====== INPUT RECORDS ======

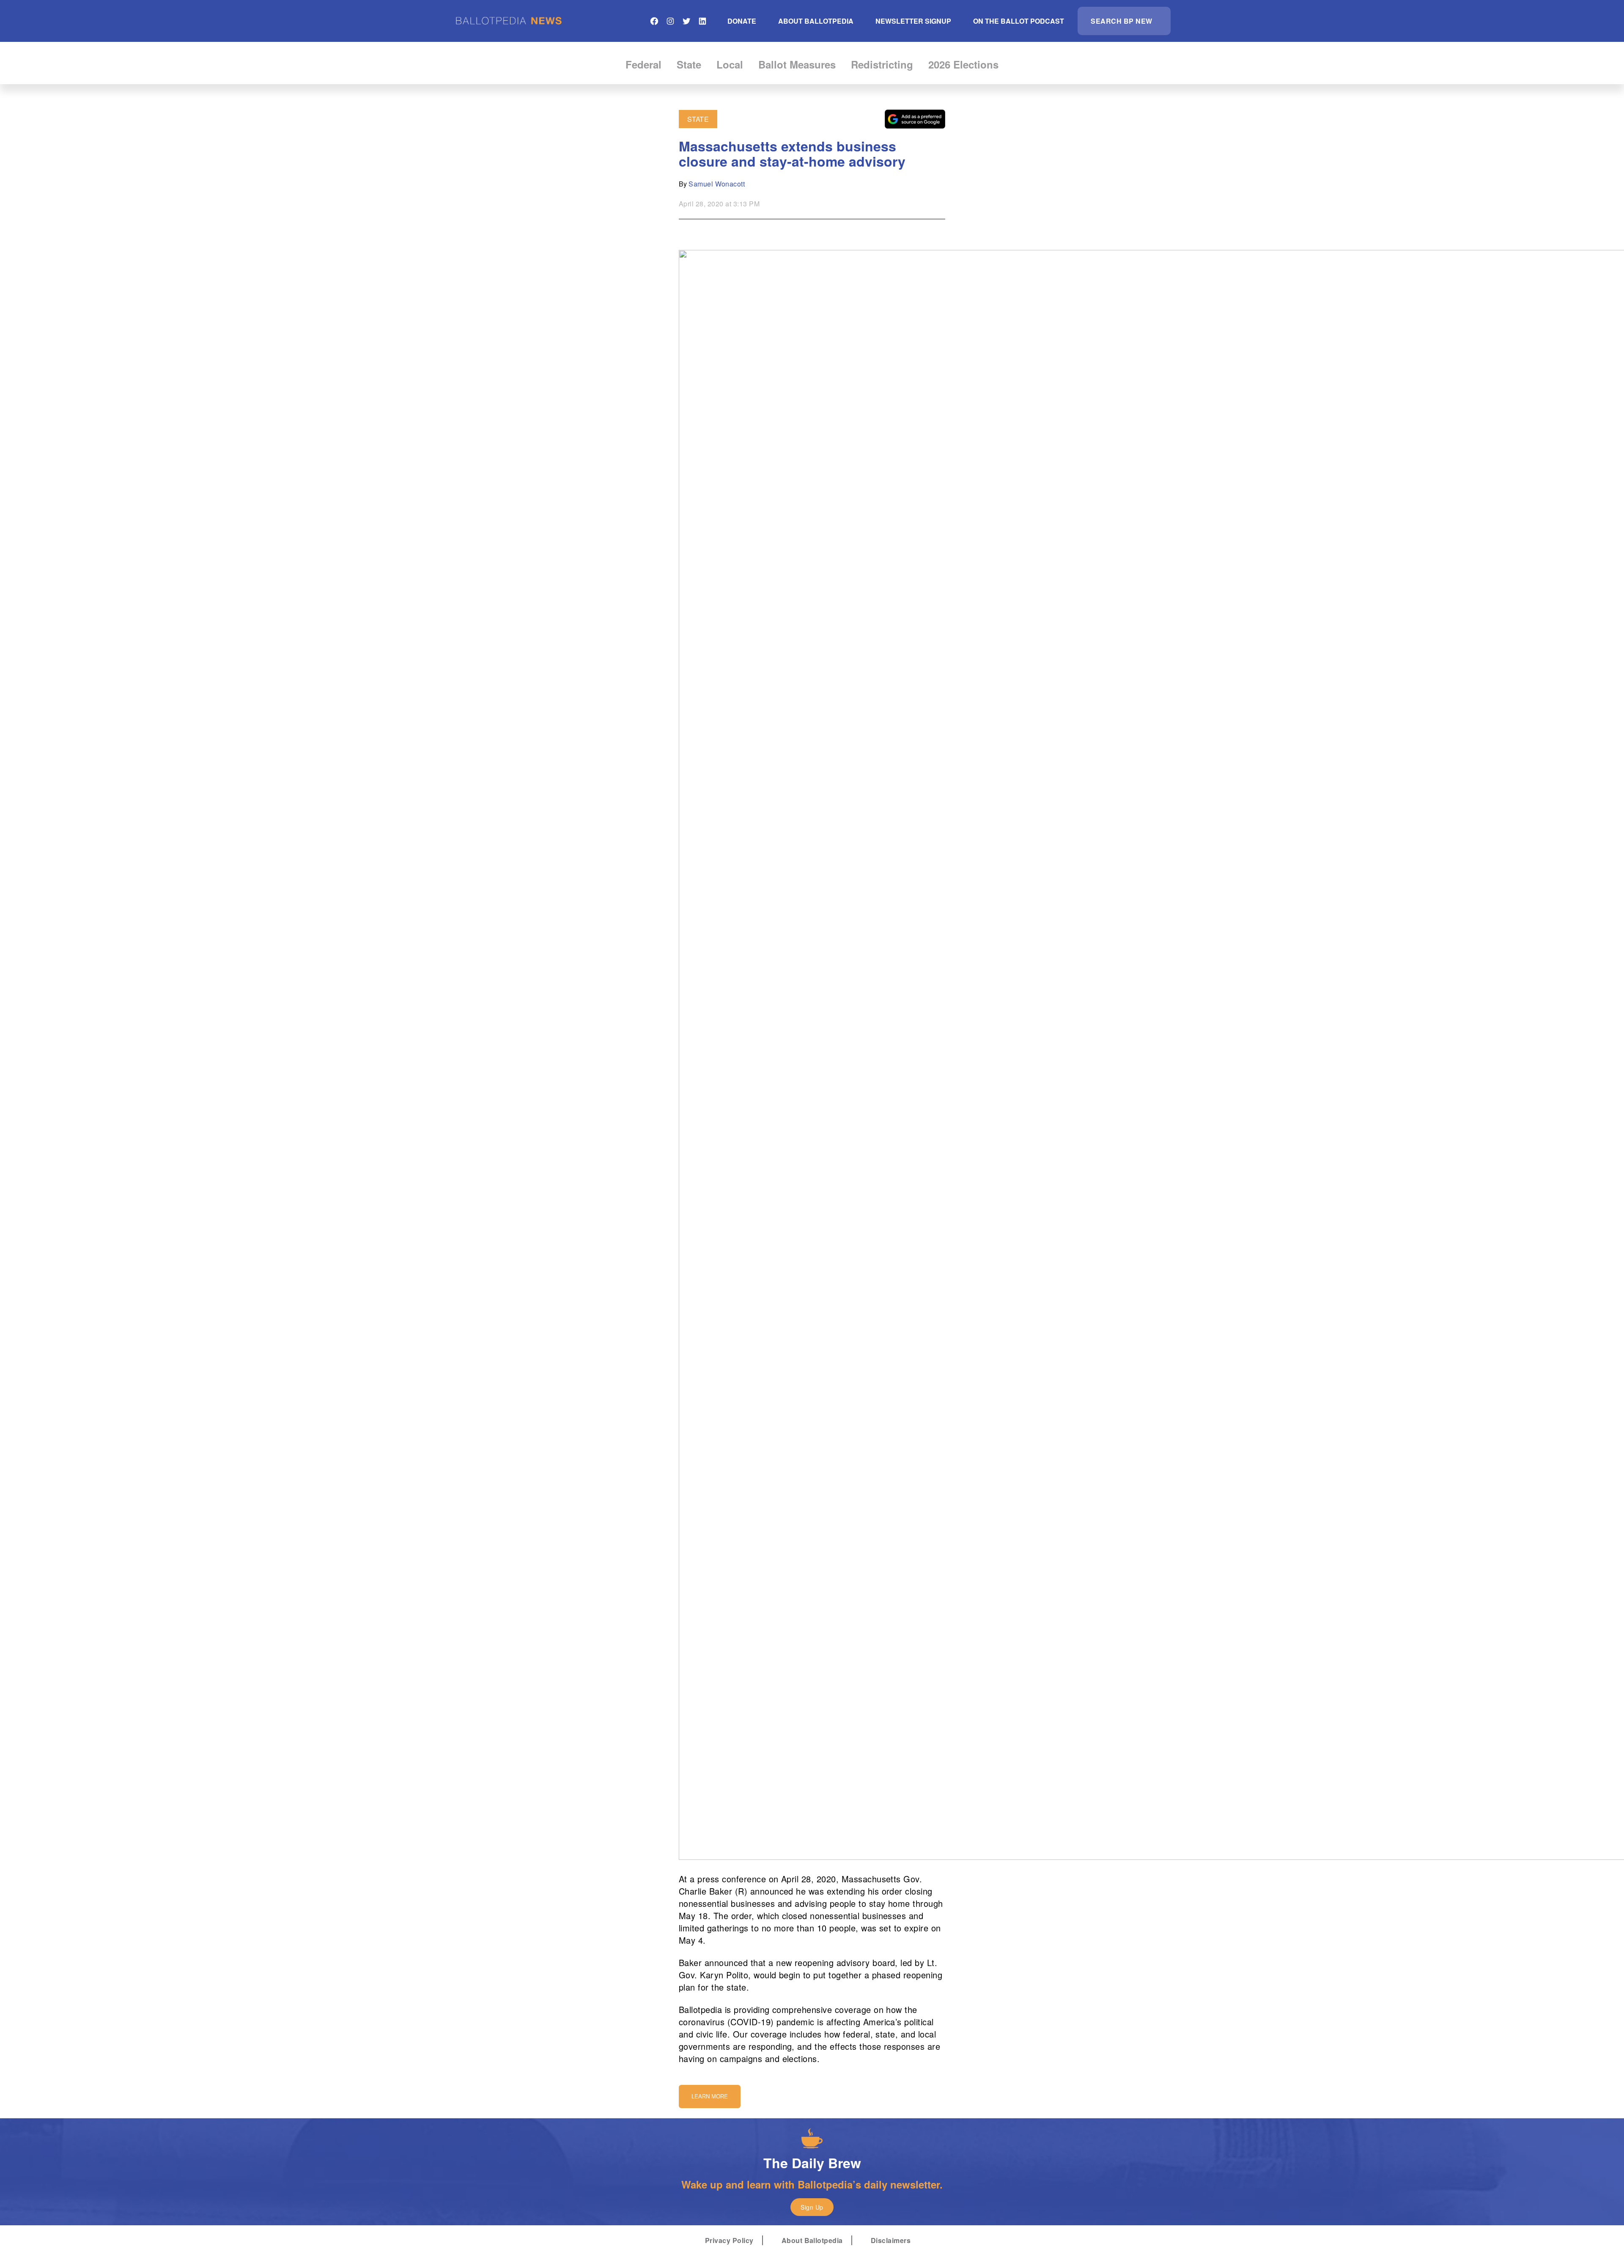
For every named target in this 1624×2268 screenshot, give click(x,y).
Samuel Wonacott (717, 184)
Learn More (709, 2096)
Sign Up (812, 2207)
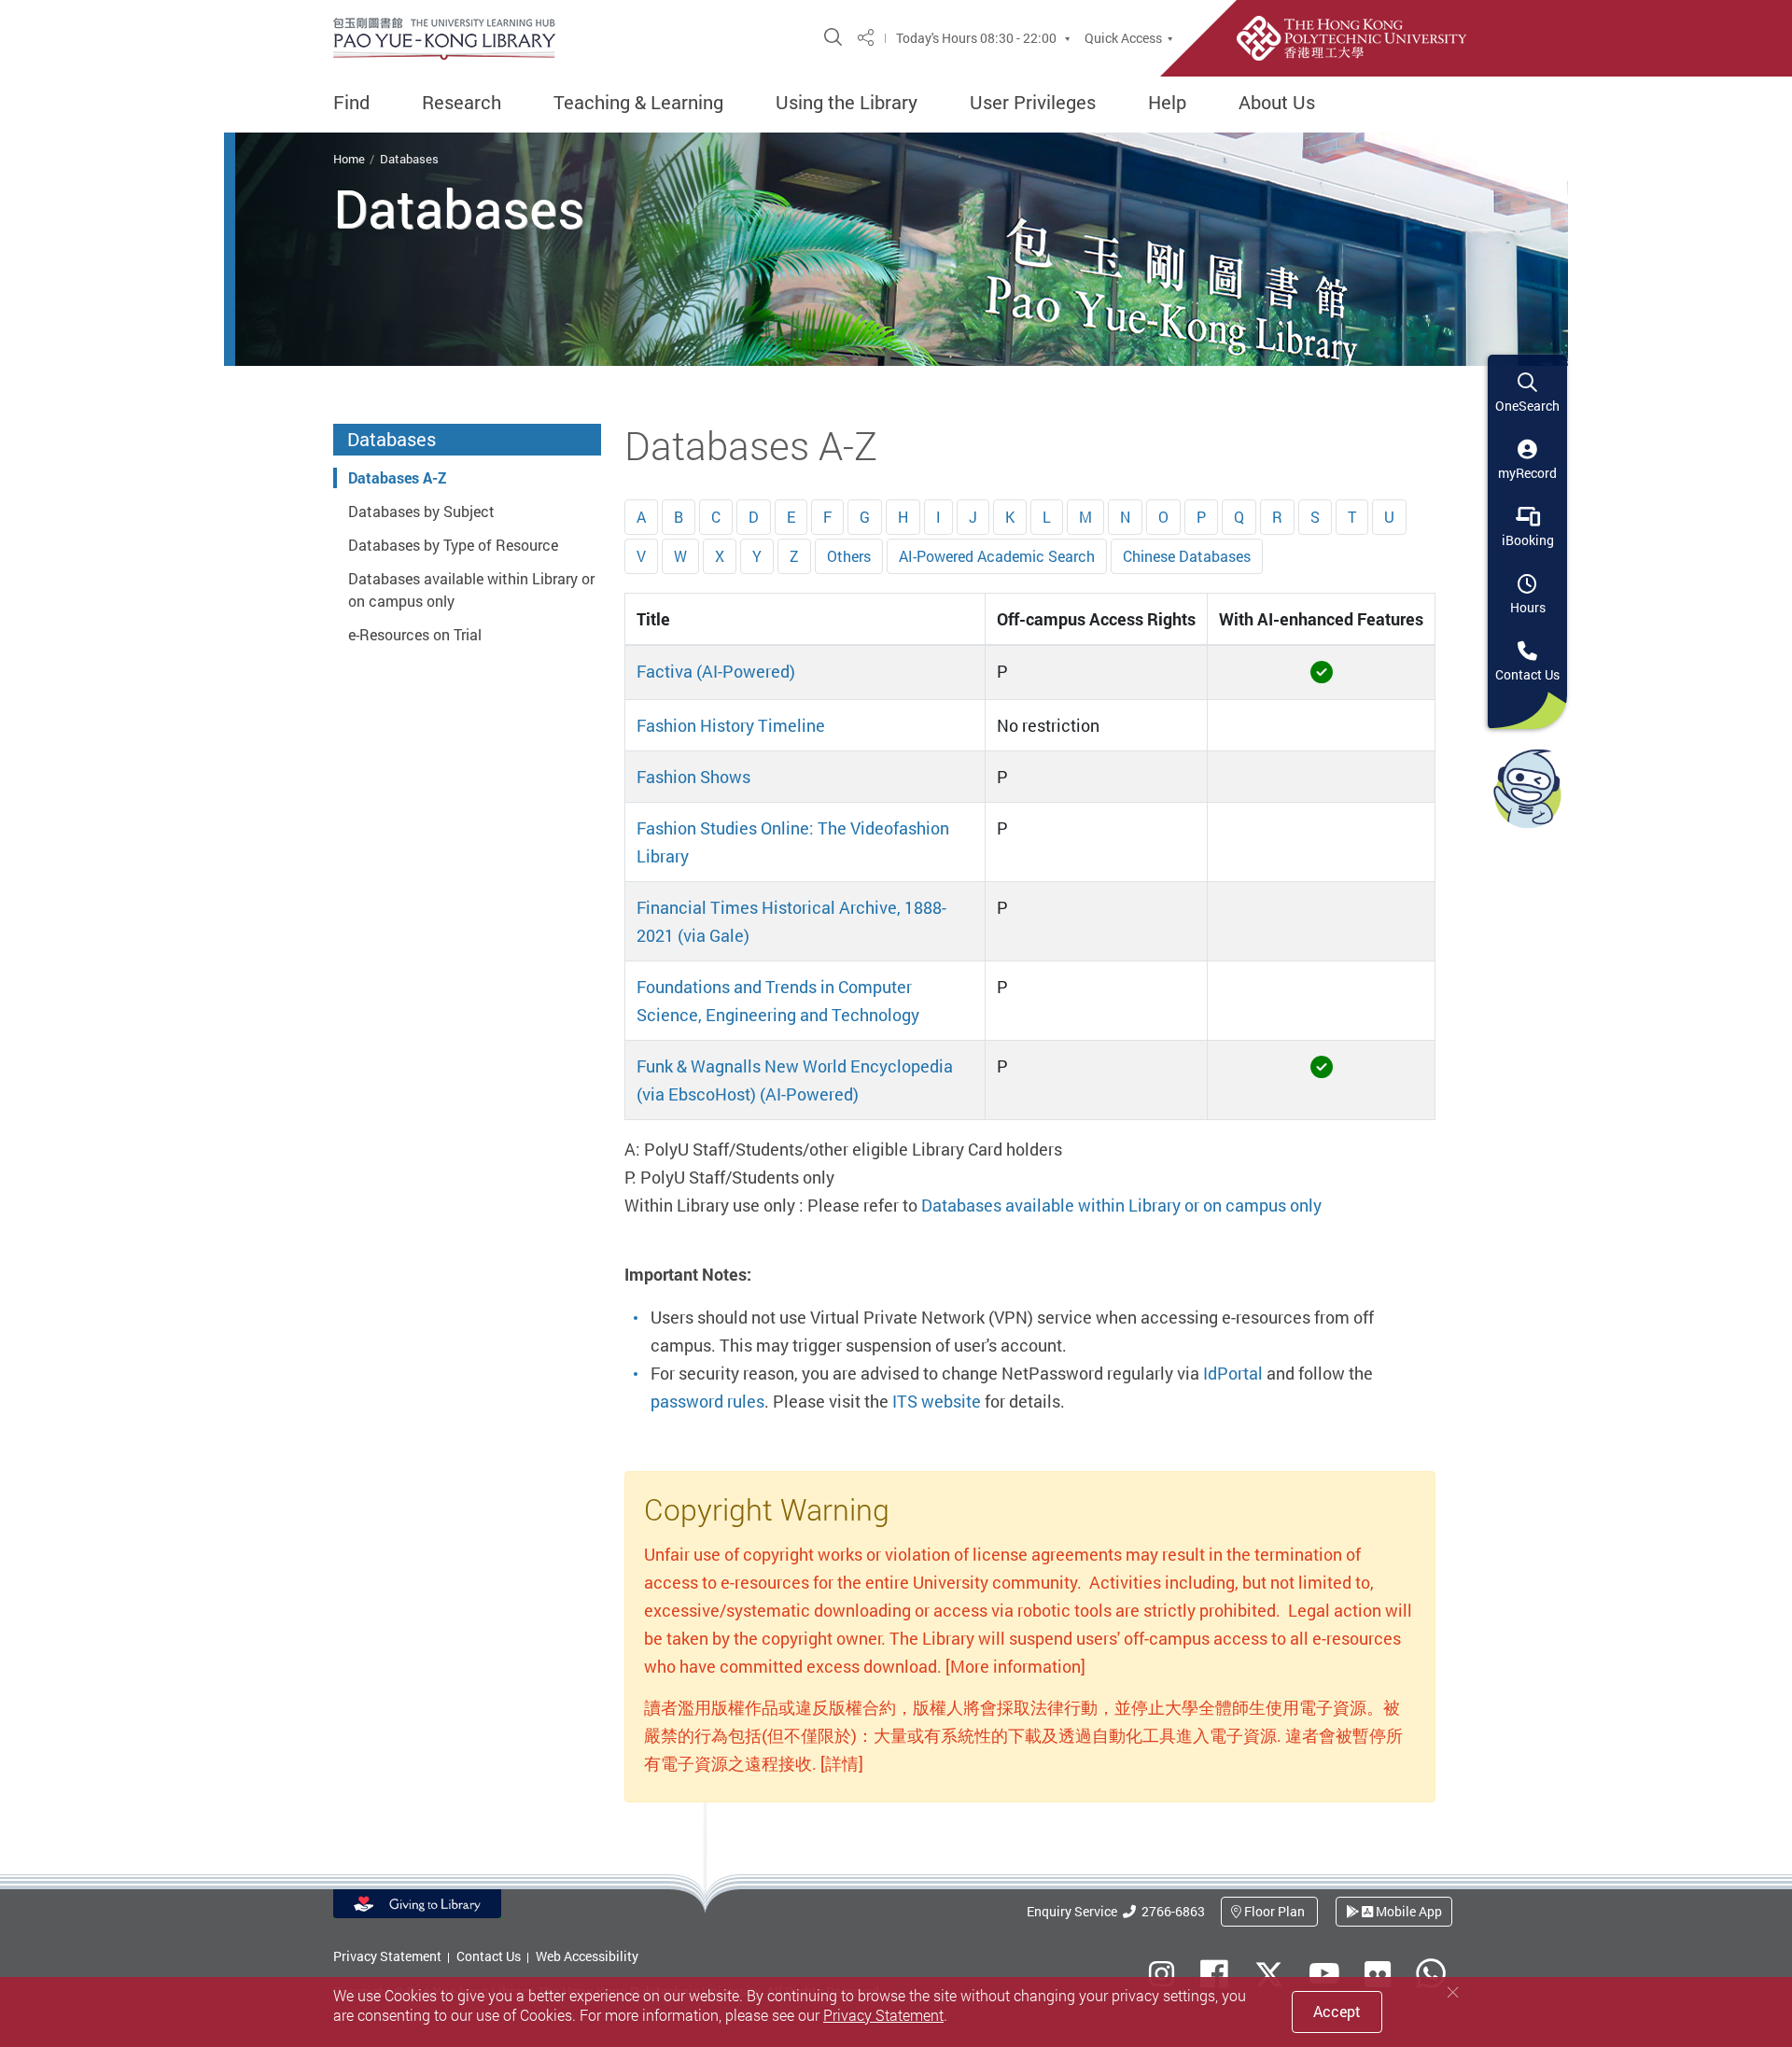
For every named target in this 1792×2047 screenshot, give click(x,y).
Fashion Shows (693, 776)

======

Could you set down the data exactly as given, minus its pictures?

» **EXERCISE RESPONSE**:
For every named target in this 1624×2268 screenshot, give click(x,y).
Samuel Wonacott (717, 184)
Learn More (709, 2096)
Sign Up (812, 2207)
For every named target in this 1792×2047 screenshot, give click(x,y).
Fashion Shows (693, 776)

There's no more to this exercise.